E’ morto a Varese a 85 anni Giuseppe Zamberletti, il fondatore della Protezione civile. Il Dipartimento, dando notizia della scomparsa, “esprime il più profondo e sincero cordoglio e si unisce al dolore dei suoi familiari”.

“Perdiamo uno straordinario conoscitore delle fragilità del nostro Paese – ha detto il Capo Dipartimento, Angelo Borrelli – che per primo intuì la necessità di distinguere la fase del soccorso in emergenza da quella fondamentale della previsione e della prevenzione dei rischi naturali, eleggendole a cardine dell’auto-protezione. Ci ha insegnato a riconoscere la cultura della Protezione civile come sapiente tutela della salvaguardia della vita e dei beni comuni, ma ha svolto anche l’importante funzione di guida morale e costante riferimento per lo svolgimento del nostro sevizio”.

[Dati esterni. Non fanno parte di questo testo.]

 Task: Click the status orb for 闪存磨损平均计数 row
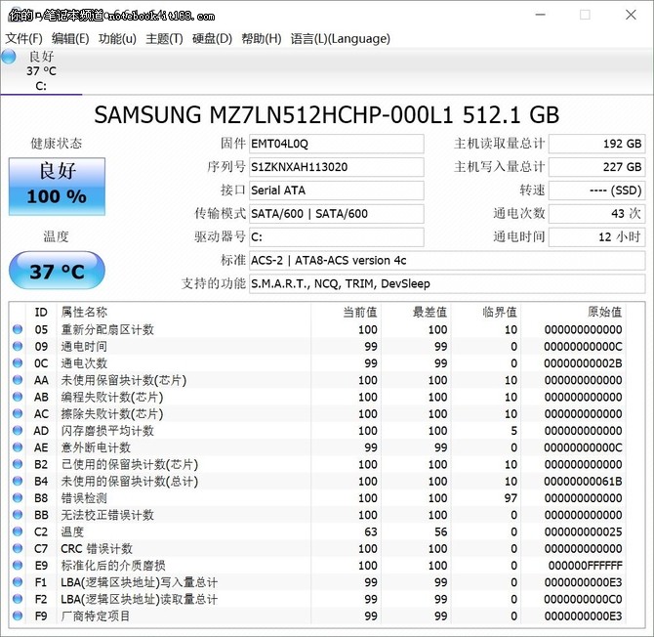(x=18, y=431)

“Gli uomini e le donne della Protezione civile gli saranno per sempre debitori – ha aggiunto Borrelli -. Oggi il Servizio Nazionale non perde solo il suo fondatore ma anche un amico, un maestro, una guida. Questo è stato, in questi anni, per tutti noi e per i tanti volontari italiani”.

CHI ERA ZAMBERLETTI

Da parlamentare a fondatore della Protezione Civile, con lui l’Italia volta pagina nella gestione delle calamità sul territorio nazionale. Parlamentare della Democrazia Cristiana fin dal 1968, si è sempre occupato di temi riguardanti la sicurezza dei cittadini. Nel 1972 ha ricoperto l’incarico di sottosegretario all’Interno nei governi presieduti da Aldo Moro e Giulio Andreotti, con la delega per la Pubblica sicurezza, antincendio e protezione civile.

Durante il sisma del 1976 in Friuli, Zamberletti è stato nominato Commissario straordinario per assicurare il coordinamento dei soccorsi nelle aree gravemente colpite. Nel 1980, a seguito del violento terremoto in Campania e Basilicata, la sua esperienza di Commissario straordinario si ripete. Un’esperienza che lo porta al convincimento che le calamità, sia naturali che legate all’attività dell’uomo, non possono essere fronteggiate soltanto con il soccorso ma possono essere previste, prevenute e mitigate negli effetti mediante l’operatività stabile di una struttura creata ad hoc. Così, nel 1981, verrà incaricato dal presidente Pertini di predisporre, quale Alto commissario, gli strumenti organizzativi per farlo e nel 1982, nominato ministro per il Coordinamento della Protezione civile, viene nominato capo del dipartimento appena creato.